Exercise details: Nothing in the entries may differ when you return them.

Provided records:
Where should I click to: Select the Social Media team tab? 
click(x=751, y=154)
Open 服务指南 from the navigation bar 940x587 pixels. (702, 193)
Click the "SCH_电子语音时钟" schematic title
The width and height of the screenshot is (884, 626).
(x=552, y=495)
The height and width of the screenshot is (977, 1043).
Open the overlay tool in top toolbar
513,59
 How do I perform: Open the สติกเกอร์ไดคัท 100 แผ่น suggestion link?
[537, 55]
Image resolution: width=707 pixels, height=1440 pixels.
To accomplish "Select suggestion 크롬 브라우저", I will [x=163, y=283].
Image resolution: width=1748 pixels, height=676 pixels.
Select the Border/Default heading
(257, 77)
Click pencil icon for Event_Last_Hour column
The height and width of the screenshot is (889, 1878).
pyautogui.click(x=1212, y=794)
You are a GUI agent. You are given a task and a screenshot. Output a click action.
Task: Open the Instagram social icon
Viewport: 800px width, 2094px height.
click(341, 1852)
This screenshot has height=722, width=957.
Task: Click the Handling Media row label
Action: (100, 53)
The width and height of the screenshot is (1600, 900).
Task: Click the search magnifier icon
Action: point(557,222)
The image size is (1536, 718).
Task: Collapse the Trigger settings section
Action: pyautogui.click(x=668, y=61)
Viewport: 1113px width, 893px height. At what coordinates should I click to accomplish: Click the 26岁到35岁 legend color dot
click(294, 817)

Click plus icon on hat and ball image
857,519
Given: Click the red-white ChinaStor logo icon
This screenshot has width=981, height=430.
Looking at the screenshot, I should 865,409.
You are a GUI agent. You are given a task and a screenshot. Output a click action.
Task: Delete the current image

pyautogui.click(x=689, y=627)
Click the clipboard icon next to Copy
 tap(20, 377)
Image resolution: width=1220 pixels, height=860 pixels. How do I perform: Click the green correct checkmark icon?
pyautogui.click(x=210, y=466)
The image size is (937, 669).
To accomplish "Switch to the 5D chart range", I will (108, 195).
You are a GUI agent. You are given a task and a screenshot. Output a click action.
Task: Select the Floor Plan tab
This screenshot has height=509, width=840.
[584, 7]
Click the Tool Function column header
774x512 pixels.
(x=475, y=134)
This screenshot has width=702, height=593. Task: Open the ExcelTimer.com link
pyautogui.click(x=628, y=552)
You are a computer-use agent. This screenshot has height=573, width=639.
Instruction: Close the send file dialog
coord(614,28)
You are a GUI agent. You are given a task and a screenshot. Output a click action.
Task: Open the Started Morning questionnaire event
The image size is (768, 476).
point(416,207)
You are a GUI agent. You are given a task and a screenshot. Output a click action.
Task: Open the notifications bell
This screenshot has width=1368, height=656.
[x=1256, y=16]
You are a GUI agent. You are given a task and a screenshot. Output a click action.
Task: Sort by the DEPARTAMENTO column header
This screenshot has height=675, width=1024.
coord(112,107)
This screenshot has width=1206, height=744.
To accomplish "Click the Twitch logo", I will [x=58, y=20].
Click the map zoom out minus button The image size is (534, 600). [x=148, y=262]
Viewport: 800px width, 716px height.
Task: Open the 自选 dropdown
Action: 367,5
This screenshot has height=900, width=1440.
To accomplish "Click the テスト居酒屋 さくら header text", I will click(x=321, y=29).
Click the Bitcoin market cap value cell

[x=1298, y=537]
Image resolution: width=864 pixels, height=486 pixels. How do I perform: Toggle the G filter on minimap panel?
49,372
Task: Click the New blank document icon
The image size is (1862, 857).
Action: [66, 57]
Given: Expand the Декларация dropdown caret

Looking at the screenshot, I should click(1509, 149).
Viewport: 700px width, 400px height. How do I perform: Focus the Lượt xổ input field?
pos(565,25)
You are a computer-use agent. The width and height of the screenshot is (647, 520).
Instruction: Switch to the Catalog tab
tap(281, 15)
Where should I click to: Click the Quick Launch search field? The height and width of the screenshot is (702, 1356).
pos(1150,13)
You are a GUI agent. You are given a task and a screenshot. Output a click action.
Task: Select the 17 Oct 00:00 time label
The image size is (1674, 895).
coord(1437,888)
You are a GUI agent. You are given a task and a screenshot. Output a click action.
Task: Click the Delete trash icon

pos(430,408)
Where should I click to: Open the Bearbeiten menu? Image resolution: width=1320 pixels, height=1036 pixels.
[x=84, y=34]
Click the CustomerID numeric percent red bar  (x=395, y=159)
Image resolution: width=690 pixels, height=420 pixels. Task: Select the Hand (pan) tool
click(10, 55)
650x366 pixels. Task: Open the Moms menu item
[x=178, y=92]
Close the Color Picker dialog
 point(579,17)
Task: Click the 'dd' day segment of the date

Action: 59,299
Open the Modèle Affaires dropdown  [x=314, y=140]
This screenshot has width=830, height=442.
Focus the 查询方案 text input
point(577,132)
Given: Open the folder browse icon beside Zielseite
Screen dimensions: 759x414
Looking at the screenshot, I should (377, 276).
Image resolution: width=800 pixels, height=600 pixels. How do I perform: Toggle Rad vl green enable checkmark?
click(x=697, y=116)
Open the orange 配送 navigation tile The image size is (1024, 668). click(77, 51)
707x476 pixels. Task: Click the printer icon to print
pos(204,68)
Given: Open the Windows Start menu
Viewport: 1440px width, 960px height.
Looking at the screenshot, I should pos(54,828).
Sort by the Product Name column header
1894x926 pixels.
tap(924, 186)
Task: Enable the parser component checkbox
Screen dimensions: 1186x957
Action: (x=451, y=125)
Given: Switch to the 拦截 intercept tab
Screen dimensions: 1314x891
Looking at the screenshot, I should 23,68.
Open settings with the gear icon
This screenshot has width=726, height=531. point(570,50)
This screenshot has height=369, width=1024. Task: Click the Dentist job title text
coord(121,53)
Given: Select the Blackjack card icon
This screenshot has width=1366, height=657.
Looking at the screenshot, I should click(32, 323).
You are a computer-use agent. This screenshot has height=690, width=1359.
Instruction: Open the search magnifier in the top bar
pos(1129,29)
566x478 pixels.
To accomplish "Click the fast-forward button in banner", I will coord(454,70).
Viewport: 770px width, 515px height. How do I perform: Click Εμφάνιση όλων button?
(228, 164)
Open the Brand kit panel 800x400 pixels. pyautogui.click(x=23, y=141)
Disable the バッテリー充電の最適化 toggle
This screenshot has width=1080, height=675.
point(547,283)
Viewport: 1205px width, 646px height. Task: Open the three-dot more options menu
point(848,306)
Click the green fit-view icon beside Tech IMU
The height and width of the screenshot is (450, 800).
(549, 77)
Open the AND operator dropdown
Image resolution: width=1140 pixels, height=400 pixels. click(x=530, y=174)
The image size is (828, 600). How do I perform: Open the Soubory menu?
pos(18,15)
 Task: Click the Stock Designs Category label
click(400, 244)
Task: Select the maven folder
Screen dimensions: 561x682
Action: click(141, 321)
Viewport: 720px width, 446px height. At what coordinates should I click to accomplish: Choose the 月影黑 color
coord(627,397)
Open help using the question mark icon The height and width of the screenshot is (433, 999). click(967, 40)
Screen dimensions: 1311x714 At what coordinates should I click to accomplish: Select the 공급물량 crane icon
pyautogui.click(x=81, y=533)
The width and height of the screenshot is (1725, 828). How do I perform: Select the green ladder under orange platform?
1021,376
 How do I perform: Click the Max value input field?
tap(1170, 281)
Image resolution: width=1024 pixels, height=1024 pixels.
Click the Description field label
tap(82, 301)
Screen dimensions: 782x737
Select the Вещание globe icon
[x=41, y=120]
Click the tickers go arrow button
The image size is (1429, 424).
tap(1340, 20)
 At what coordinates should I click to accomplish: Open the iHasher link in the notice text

Problem solution:
Where should I click to: Select the Social Media team tab? 
click(x=751, y=154)
Open 服务指南 from the navigation bar 940x587 pixels. (702, 193)
Click the "SCH_电子语音时钟" schematic title
The width and height of the screenshot is (884, 626).
(x=552, y=495)
The height and width of the screenshot is (977, 1043).
Open the overlay tool in top toolbar
513,59
 How do I perform: Open the สติกเกอร์ไดคัท 100 แผ่น suggestion link?
[537, 55]
Image resolution: width=707 pixels, height=1440 pixels.
To accomplish "Select suggestion 크롬 브라우저", I will [x=163, y=283].
Image resolution: width=1748 pixels, height=676 pixels.
Select the Border/Default heading
(257, 77)
Click pencil icon for Event_Last_Hour column
The height and width of the screenshot is (889, 1878).
pyautogui.click(x=1212, y=794)
You are a GUI agent. You are given a task and a screenshot. Output a click action.
Task: Open the Instagram social icon
Viewport: 800px width, 2094px height.
click(341, 1852)
This screenshot has height=722, width=957.
Task: Click the Handling Media row label
Action: (100, 53)
The width and height of the screenshot is (1600, 900).
Task: Click the search magnifier icon
Action: point(557,222)
The image size is (1536, 718).
Task: Collapse the Trigger settings section
Action: pyautogui.click(x=668, y=61)
Viewport: 1113px width, 893px height. At what coordinates should I click to accomplish: Click the 26岁到35岁 legend color dot
click(294, 817)

Click plus icon on hat and ball image
857,519
Given: Click the red-white ChinaStor logo icon
This screenshot has width=981, height=430.
Looking at the screenshot, I should 865,409.
You are a GUI agent. You are given a task and a screenshot. Output a click action.
Task: Delete the current image

pyautogui.click(x=689, y=627)
Click the clipboard icon next to Copy
 tap(20, 377)
Image resolution: width=1220 pixels, height=860 pixels. How do I perform: Click the green correct checkmark icon?
pyautogui.click(x=210, y=466)
The image size is (937, 669).
To accomplish "Switch to the 5D chart range", I will (108, 195).
You are a GUI agent. You are given a task and a screenshot. Output a click action.
Task: Select the Floor Plan tab
This screenshot has height=509, width=840.
[584, 7]
Click the Tool Function column header
774x512 pixels.
(x=475, y=134)
This screenshot has width=702, height=593. Task: Open the ExcelTimer.com link
pyautogui.click(x=628, y=552)
You are a computer-use agent. This screenshot has height=573, width=639.
Instruction: Close the send file dialog
coord(614,28)
You are a GUI agent. You are given a task and a screenshot. Output a click action.
Task: Open the Started Morning questionnaire event
The image size is (768, 476).
point(416,207)
You are a GUI agent. You are given a task and a screenshot. Output a click action.
Task: Open the notifications bell
This screenshot has width=1368, height=656.
[x=1256, y=16]
You are a GUI agent. You are given a task and a screenshot. Output a click action.
Task: Sort by the DEPARTAMENTO column header
This screenshot has height=675, width=1024.
coord(112,107)
This screenshot has width=1206, height=744.
To accomplish "Click the Twitch logo", I will [x=58, y=20].
Click the map zoom out minus button The image size is (534, 600). [x=148, y=262]
Viewport: 800px width, 716px height.
Task: Open the 自选 dropdown
Action: 367,5
This screenshot has height=900, width=1440.
To accomplish "Click the テスト居酒屋 さくら header text", I will click(x=321, y=29).
Click the Bitcoin market cap value cell

[x=1298, y=537]
Image resolution: width=864 pixels, height=486 pixels. How do I perform: Toggle the G filter on minimap panel?
49,372
Task: Click the New blank document icon
The image size is (1862, 857).
Action: [66, 57]
Given: Expand the Декларация dropdown caret

Looking at the screenshot, I should click(1509, 149).
Viewport: 700px width, 400px height. How do I perform: Focus the Lượt xổ input field?
pos(565,25)
You are a computer-use agent. The width and height of the screenshot is (647, 520).
Instruction: Switch to the Catalog tab
tap(281, 15)
Where should I click to: Click the Quick Launch search field? The height and width of the screenshot is (702, 1356).
pos(1150,13)
You are a GUI agent. You are given a task and a screenshot. Output a click action.
Task: Select the 17 Oct 00:00 time label
The image size is (1674, 895).
coord(1437,888)
You are a GUI agent. You are given a task and a screenshot. Output a click action.
Task: Click the Delete trash icon

pos(430,408)
Where should I click to: Open the Bearbeiten menu? Image resolution: width=1320 pixels, height=1036 pixels.
[x=84, y=34]
Click the CustomerID numeric percent red bar  (x=395, y=159)
Image resolution: width=690 pixels, height=420 pixels. Task: Select the Hand (pan) tool
click(10, 55)
650x366 pixels. Task: Open the Moms menu item
[x=178, y=92]
Close the Color Picker dialog
 point(579,17)
Task: Click the 'dd' day segment of the date

Action: 59,299
Open the Modèle Affaires dropdown  [x=314, y=140]
This screenshot has width=830, height=442.
Focus the 查询方案 text input
point(577,132)
Given: Open the folder browse icon beside Zielseite
Screen dimensions: 759x414
Looking at the screenshot, I should (377, 276).
Image resolution: width=800 pixels, height=600 pixels. How do I perform: Toggle Rad vl green enable checkmark?
click(x=697, y=116)
Open the orange 配送 navigation tile The image size is (1024, 668). click(77, 51)
707x476 pixels. Task: Click the printer icon to print
pos(204,68)
Given: Open the Windows Start menu
Viewport: 1440px width, 960px height.
Looking at the screenshot, I should pos(54,828).
Sort by the Product Name column header
1894x926 pixels.
tap(924, 186)
Task: Enable the parser component checkbox
Screen dimensions: 1186x957
Action: (x=451, y=125)
Given: Switch to the 拦截 intercept tab
Screen dimensions: 1314x891
Looking at the screenshot, I should 23,68.
Open settings with the gear icon
This screenshot has width=726, height=531. point(570,50)
This screenshot has height=369, width=1024. Task: Click the Dentist job title text
coord(121,53)
Given: Select the Blackjack card icon
This screenshot has width=1366, height=657.
Looking at the screenshot, I should click(32, 323).
You are a computer-use agent. This screenshot has height=690, width=1359.
Instruction: Open the search magnifier in the top bar
pos(1129,29)
566x478 pixels.
To accomplish "Click the fast-forward button in banner", I will coord(454,70).
Viewport: 770px width, 515px height. How do I perform: Click Εμφάνιση όλων button?
(228, 164)
Open the Brand kit panel 800x400 pixels. pyautogui.click(x=23, y=141)
Disable the バッテリー充電の最適化 toggle
This screenshot has width=1080, height=675.
point(547,283)
Viewport: 1205px width, 646px height. Task: Open the three-dot more options menu
point(848,306)
Click the green fit-view icon beside Tech IMU
The height and width of the screenshot is (450, 800).
(549, 77)
Open the AND operator dropdown
Image resolution: width=1140 pixels, height=400 pixels. click(x=530, y=174)
The image size is (828, 600). How do I perform: Open the Soubory menu?
pos(18,15)
 Task: Click the Stock Designs Category label
click(400, 244)
Task: Select the maven folder
Screen dimensions: 561x682
Action: click(141, 321)
Viewport: 720px width, 446px height. At what coordinates should I click to accomplish: Choose the 月影黑 color
coord(627,397)
Open help using the question mark icon The height and width of the screenshot is (433, 999). click(967, 40)
Screen dimensions: 1311x714 At what coordinates should I click to accomplish: Select the 공급물량 crane icon
pyautogui.click(x=81, y=533)
The width and height of the screenshot is (1725, 828). How do I perform: Select the green ladder under orange platform?
1021,376
 How do I perform: Click the Max value input field?
tap(1170, 281)
Image resolution: width=1024 pixels, height=1024 pixels.
Click the Description field label
tap(82, 301)
Screen dimensions: 782x737
Select the Вещание globe icon
[x=41, y=120]
Click the tickers go arrow button
The image size is (1429, 424).
tap(1340, 20)
 At what coordinates should I click to accomplish: Open the iHasher link in the notice text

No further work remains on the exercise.